10 Mar Coroner makes critical recommendations
Coroner makes critical recommendations for SERCO, Metropolitan Police Service and the Forensic Medical Examiner in her report to prevent future deaths, following the inquest into the death of Sivaraj Tharmalingam at Thames Magistrates Court.
The Inquest into the death of Mr Tharmalingham, that concluded on Friday 4 March, heard evidence of the dangerous systems that were in place at the time that Sivaraj Tharmalingham died. Mary Hassell, Senior Coroner for Inner London North produced a report to Prevent Future Deaths (PFD) which has sought to address these failures and recommend areas that need action by the agencies to ensure that these gaps and dangerous practices do not continue. The Coroner highlighted the following issues and representatives for each have been sent a copy of her report to address these points. The main points were:
SERCO
• There was a failure to carry out any checks by SERCO whilst Mr Tharmalingham was in their custody and the observations recorded on the computer system bore no relation at all, either in terms of frequency or identity of observer, to the observations actually made of the detainees.
• There was no clock at Thames Magistrates’ cell area and not all staff wore watches, so it was not possible to accurately time and record observations.
• There was confusion by staff over who was meant to be doing what, in terms of responsibility for detainees.
• There was confusion amongst SERCO staff over how a detainee’s warning markers and requirement for increased observations were communicated those carrying out checks
• There was no clear SERCO Standard Operating Procedure (SOP) stipulating that the custody manager was responsible for ensuring that officers knew who was responsible for doing what level of observations, nor one describing how a custody manager will deliver any instructions to officers.

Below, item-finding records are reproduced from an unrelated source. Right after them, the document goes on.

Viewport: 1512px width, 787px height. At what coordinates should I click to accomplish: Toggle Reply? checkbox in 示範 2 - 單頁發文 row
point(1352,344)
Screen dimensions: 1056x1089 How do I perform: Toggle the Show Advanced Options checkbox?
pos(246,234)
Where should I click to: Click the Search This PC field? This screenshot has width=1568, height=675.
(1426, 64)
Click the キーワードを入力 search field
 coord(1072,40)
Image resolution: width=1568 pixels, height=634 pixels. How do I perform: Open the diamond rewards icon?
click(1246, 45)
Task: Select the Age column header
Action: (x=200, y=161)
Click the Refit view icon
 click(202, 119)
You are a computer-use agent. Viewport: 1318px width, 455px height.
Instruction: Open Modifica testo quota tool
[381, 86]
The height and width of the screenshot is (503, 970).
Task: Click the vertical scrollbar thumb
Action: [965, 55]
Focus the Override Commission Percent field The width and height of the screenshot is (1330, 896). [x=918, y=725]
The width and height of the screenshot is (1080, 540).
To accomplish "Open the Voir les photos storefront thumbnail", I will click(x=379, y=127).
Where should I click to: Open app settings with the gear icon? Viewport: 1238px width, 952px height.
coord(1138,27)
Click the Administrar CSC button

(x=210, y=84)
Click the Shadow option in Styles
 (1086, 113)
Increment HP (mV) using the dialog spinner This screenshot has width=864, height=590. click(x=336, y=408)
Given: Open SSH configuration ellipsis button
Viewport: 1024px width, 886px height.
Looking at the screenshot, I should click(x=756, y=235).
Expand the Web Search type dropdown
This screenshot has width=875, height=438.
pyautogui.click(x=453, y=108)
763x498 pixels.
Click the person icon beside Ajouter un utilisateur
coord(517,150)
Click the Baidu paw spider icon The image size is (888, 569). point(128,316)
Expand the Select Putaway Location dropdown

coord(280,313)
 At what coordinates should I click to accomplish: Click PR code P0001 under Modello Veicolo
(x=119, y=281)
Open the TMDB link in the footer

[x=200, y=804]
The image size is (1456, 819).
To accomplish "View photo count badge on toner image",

• There is still no list of detainees with their warning markers indicated, in the cell area of Thames Magistrates’ Court.
• No SERCO SOP for specifying the observations, signs and symptoms and actions to be taken when dealing with custodies that have epilepsy or alcohol withdrawal or a detainee found unresponsive in a cell.
• There was and remains no SERCO SOP for what action a Prison Custody Officer should take if another officer is occupied with the particular needs of a detainee and cannot attend to their duties.
Forensic Medical Examiner (FME)
• The FME he did not ask to see Mr Tharmalingham’s medication or consider it all as part of the consultation, which is a significant omission in respect of any detainee.
• Forensic Medical Examiner (FME) while in police custody conducted a consultation with Mr Tharmalingham which lasted less than a minute and failed to make any meaningful connection with him.
Metropolitan Police Service
• There was no set place at a police station to store a detainee’s medication.
• A detainees medication should be brought to the FME who has been called to see that detainee
• Forms were not adequately completed in particular there was confusion by police officers who was responsible for completing certain sections of the Person Escort Record (PER) form and it was clarified during the inquest that it was the PER should be completed with a description of the forms enclosed with it by police.
A response is due from the agencies by 9 May 2016.
The family is represented at the hearing by INQUEST Lawyers Group members Jo Eggleton and Christina Juman from Deighton Pierce Glynn solicitors and barrister Jesse Nicholls of Doughty Street Chambers.